Salz, Salz, bringe Salz. Kein’ Peitsch’, gnädige Herren. Salz, Salz, Salz.

I turned and there was Doc waltzing toward us with little tiny steps, bent over so low that the ends of his shawl touched the floor, his head crooked up sideways and looking through us.

I knew then, but Erich translated softly. “‘Salt, salt, I bring salt. No whip, merciful sirs.’ He is speaking to my countrymen in their language.” Doc had spent his last months in a Nazi-operated salt mine.

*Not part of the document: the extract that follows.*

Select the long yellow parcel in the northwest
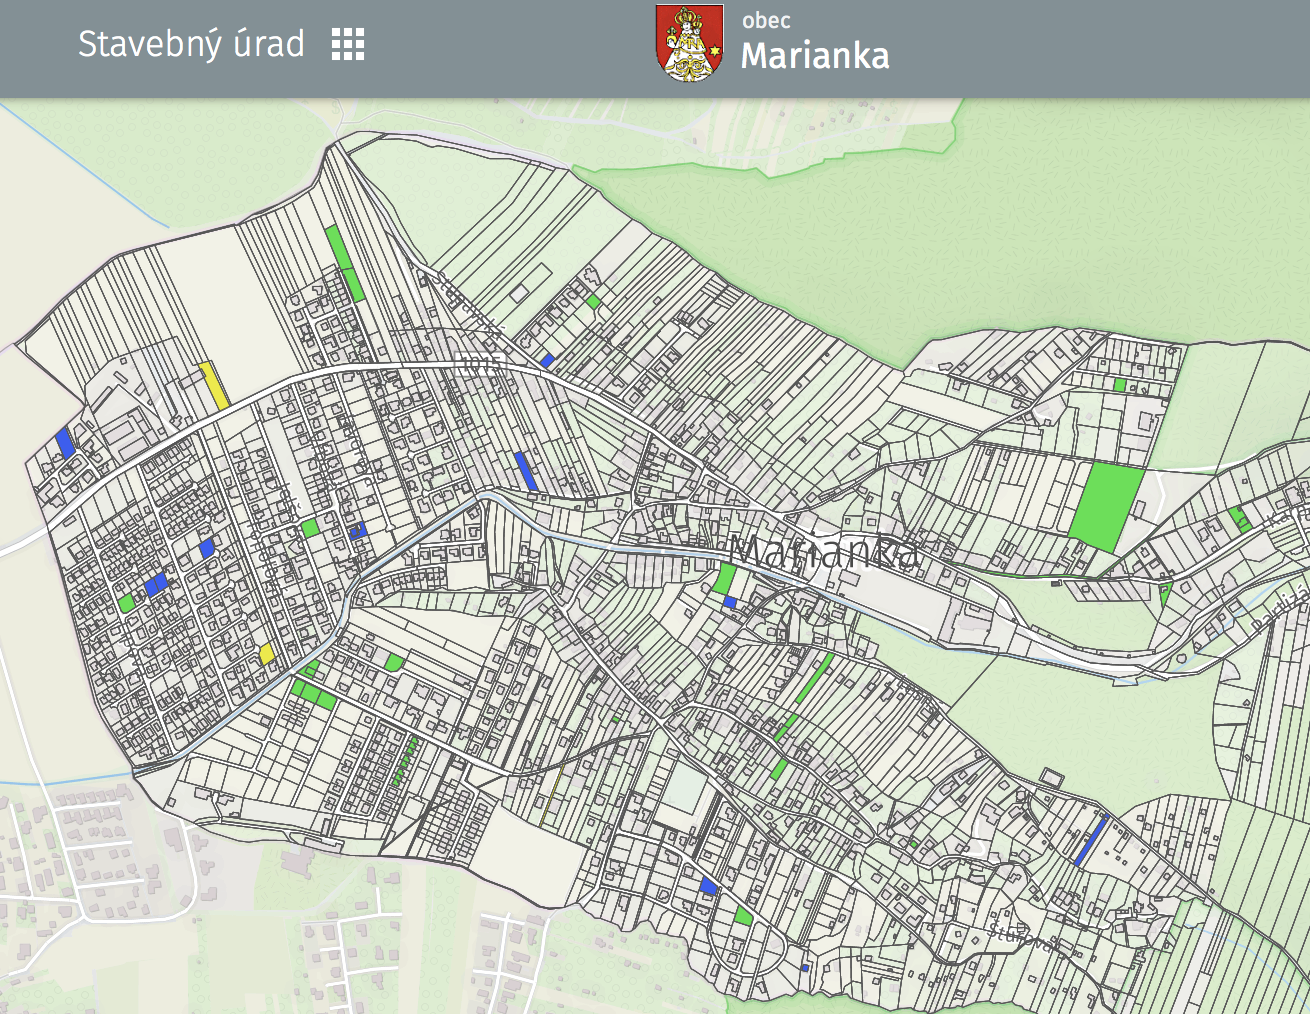Viewport: 1310px width, 1014px height. (x=214, y=386)
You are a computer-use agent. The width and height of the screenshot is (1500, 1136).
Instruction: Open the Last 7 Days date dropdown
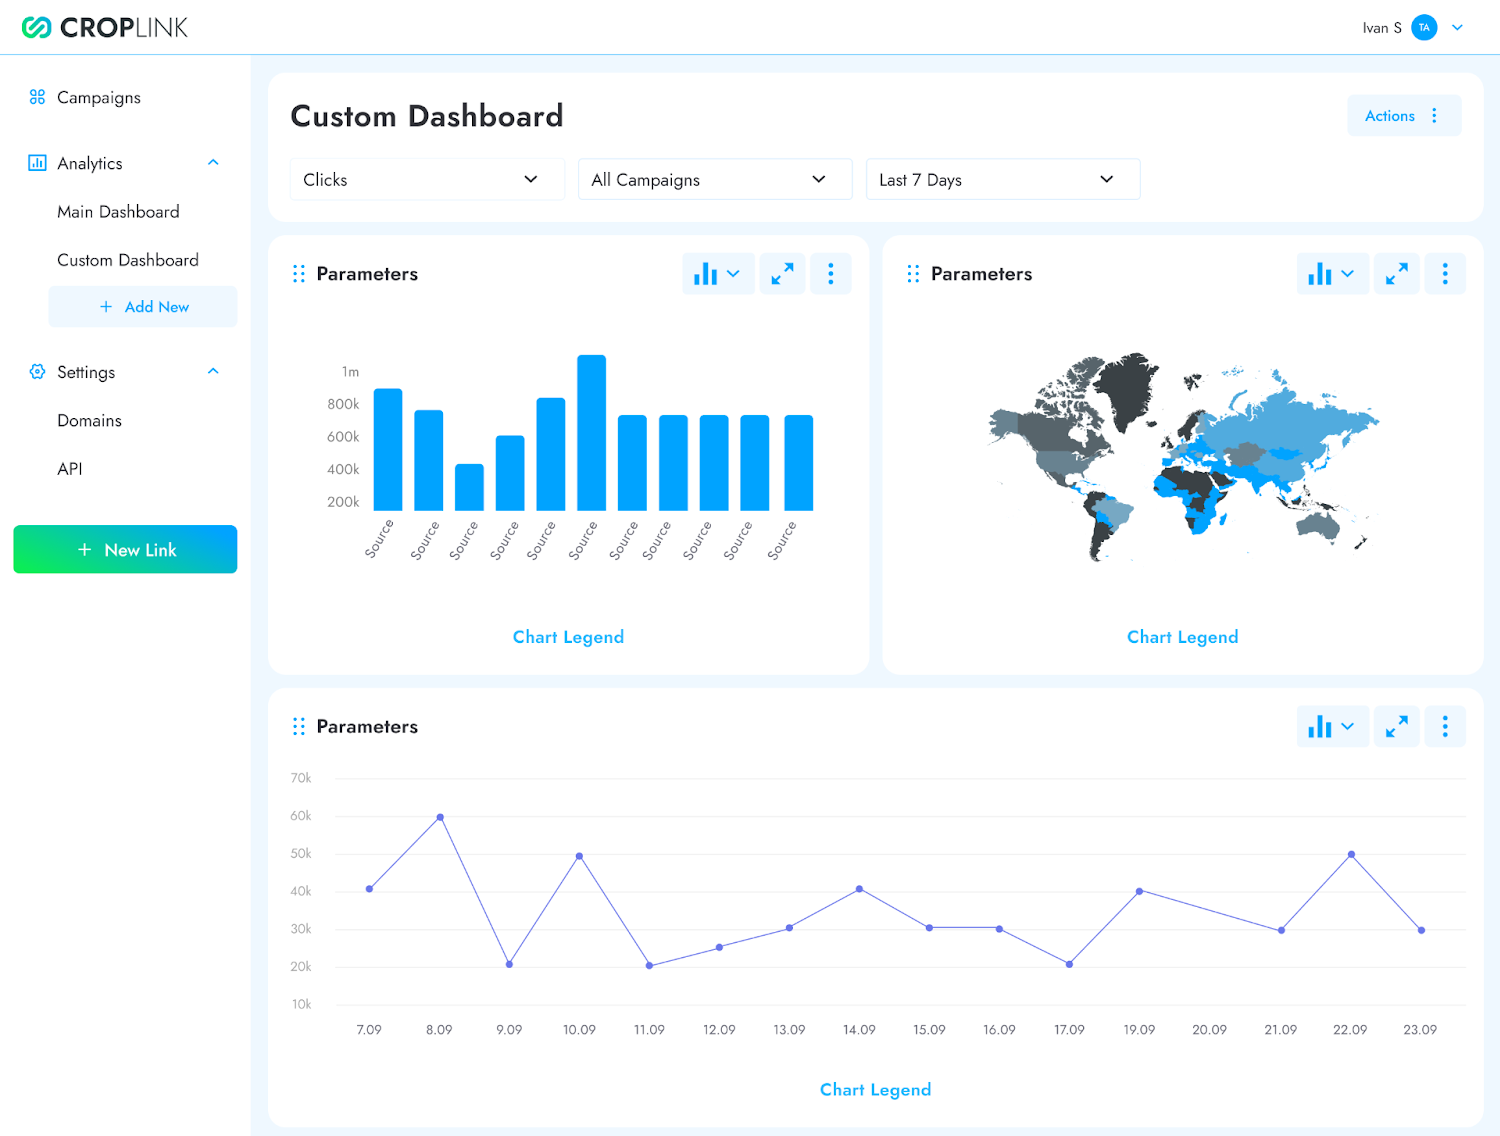[1002, 180]
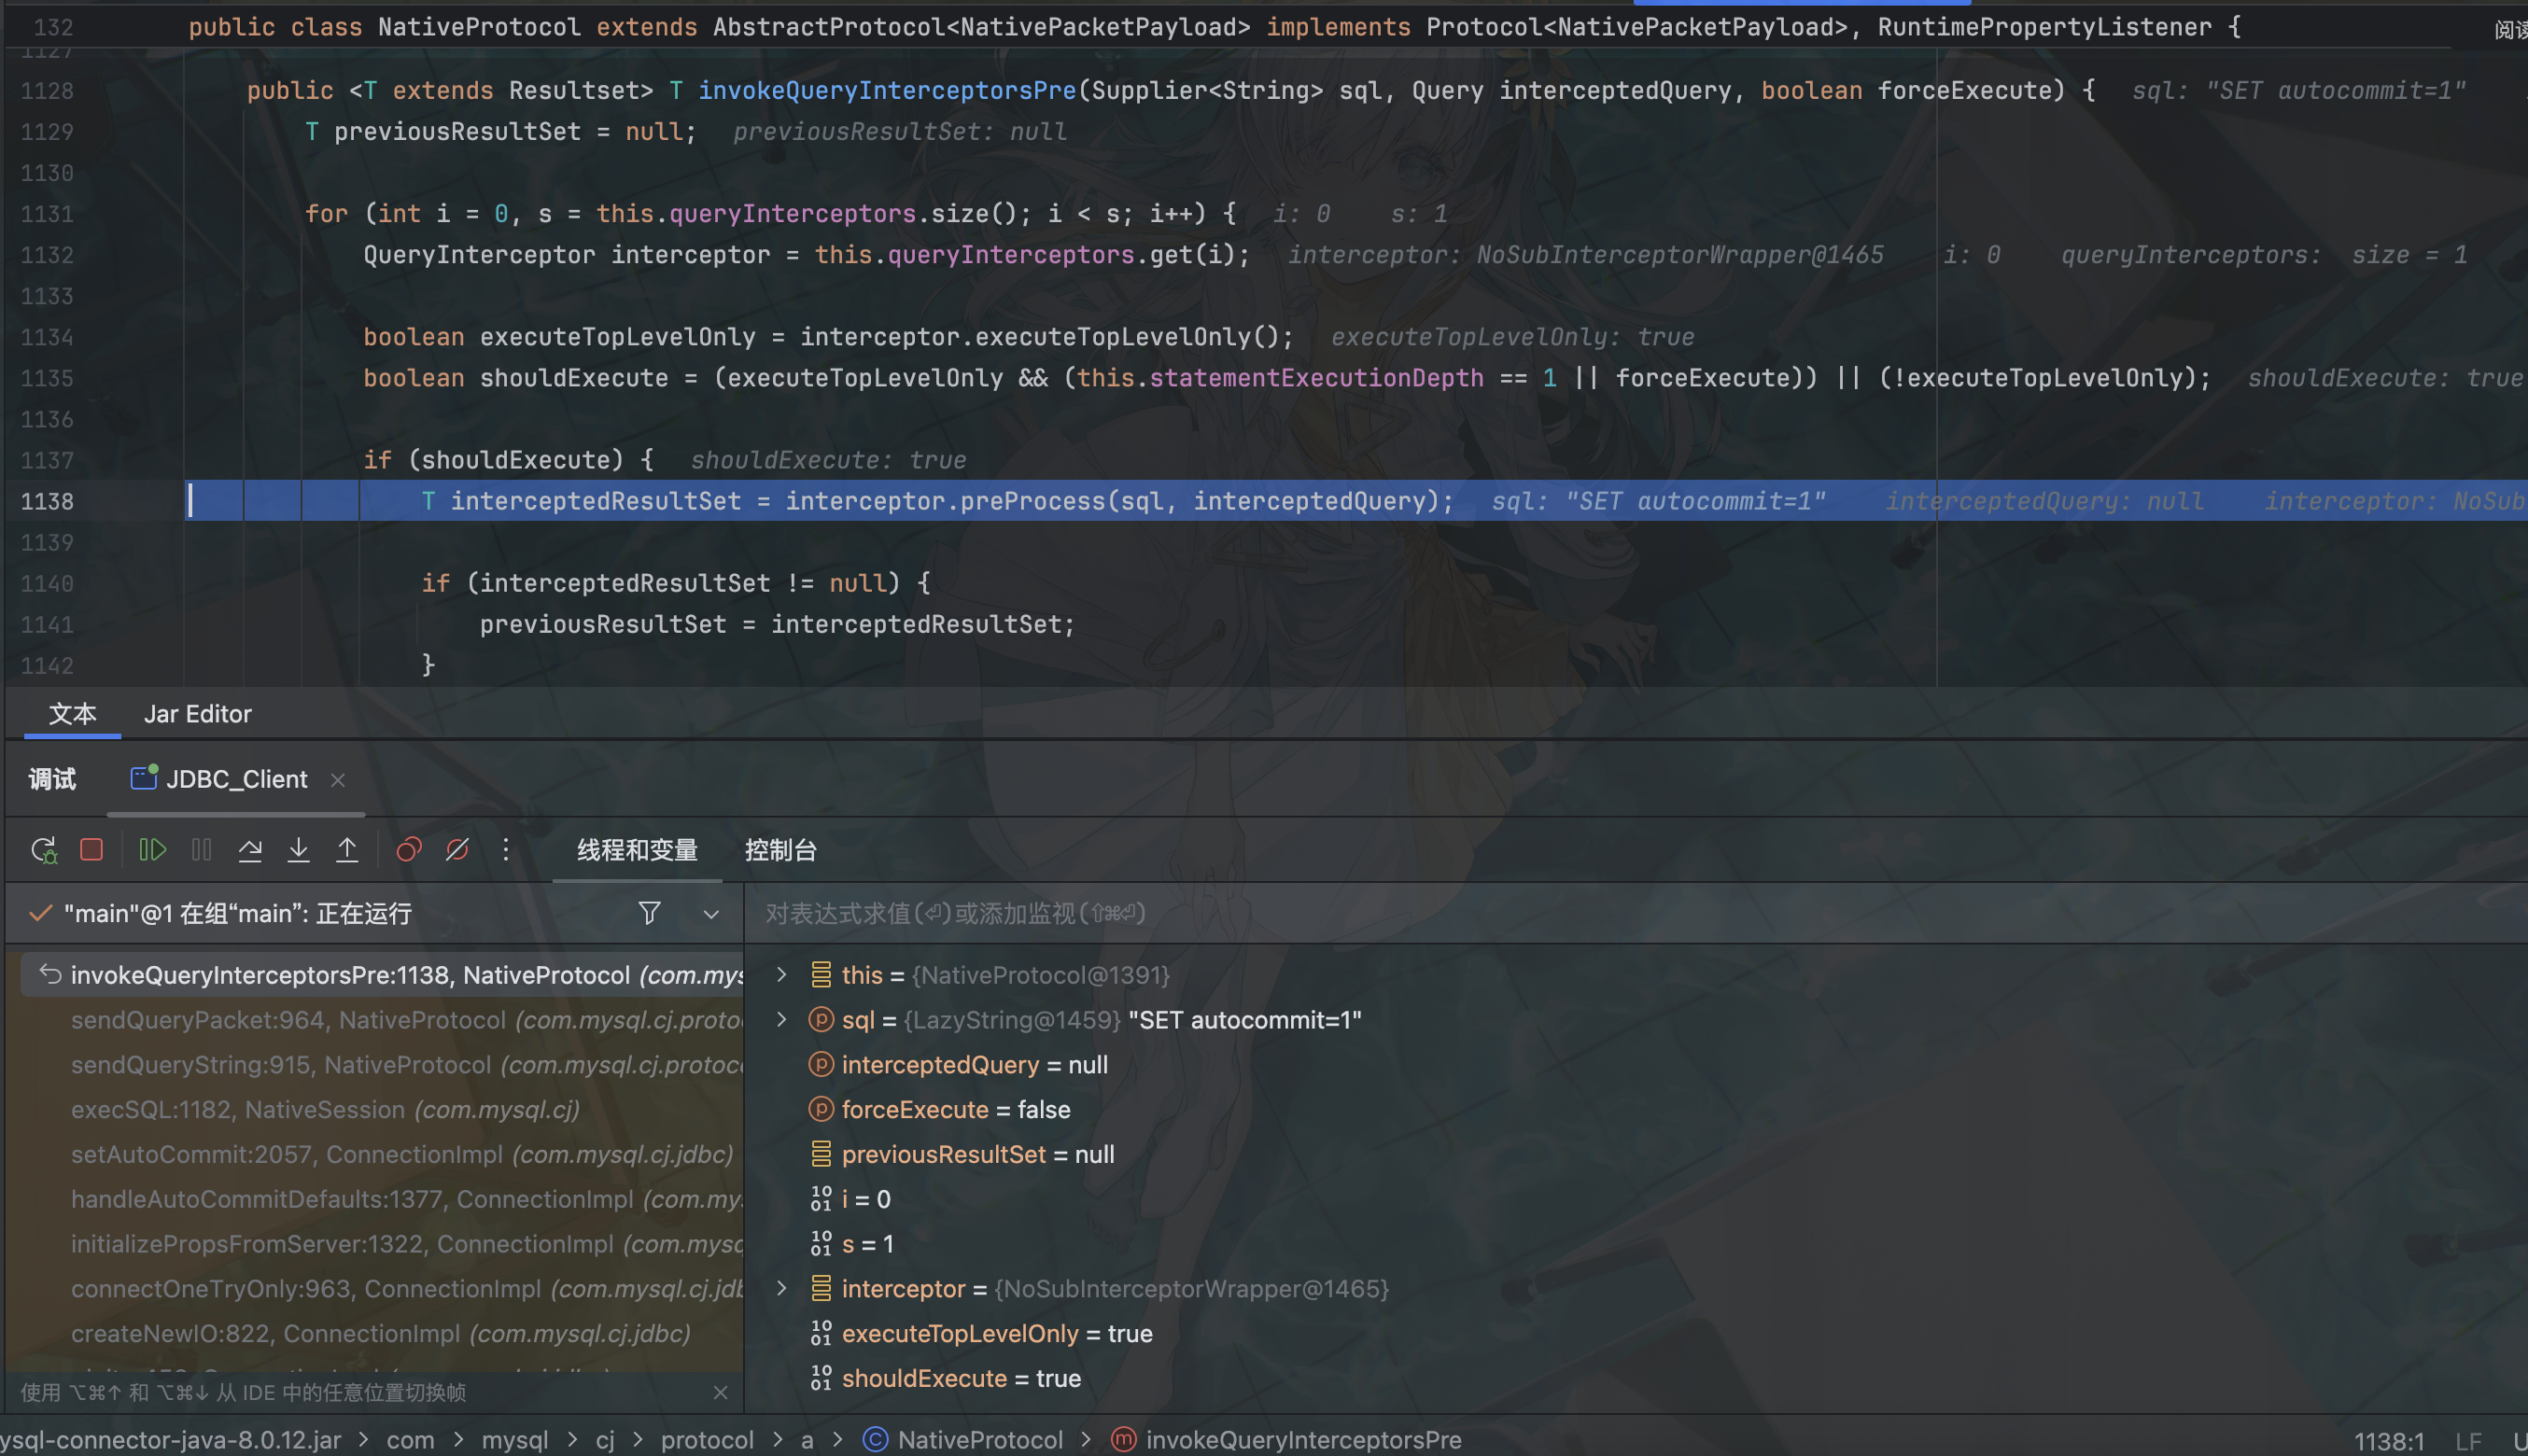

He saw us and got up, straightening his top hat very carefully. He frowned hard while my heart thumped half a dozen times. Then his face slackened, he shrugged his shoulders and muttered, “Nichevo.”

“And it does not matter, sir,” Beau translated, but directing his remark at Bruce. “True, great civilizations have been dwarfed or broken by the Change War. But others, once crushed in the bud, have bloomed. In the 1870s, I traveled a Mississippi that had never known Grant’s gunboats. I studied piano, languages, and the laws of chance under the greatest European masters at the University of Vicksburg.”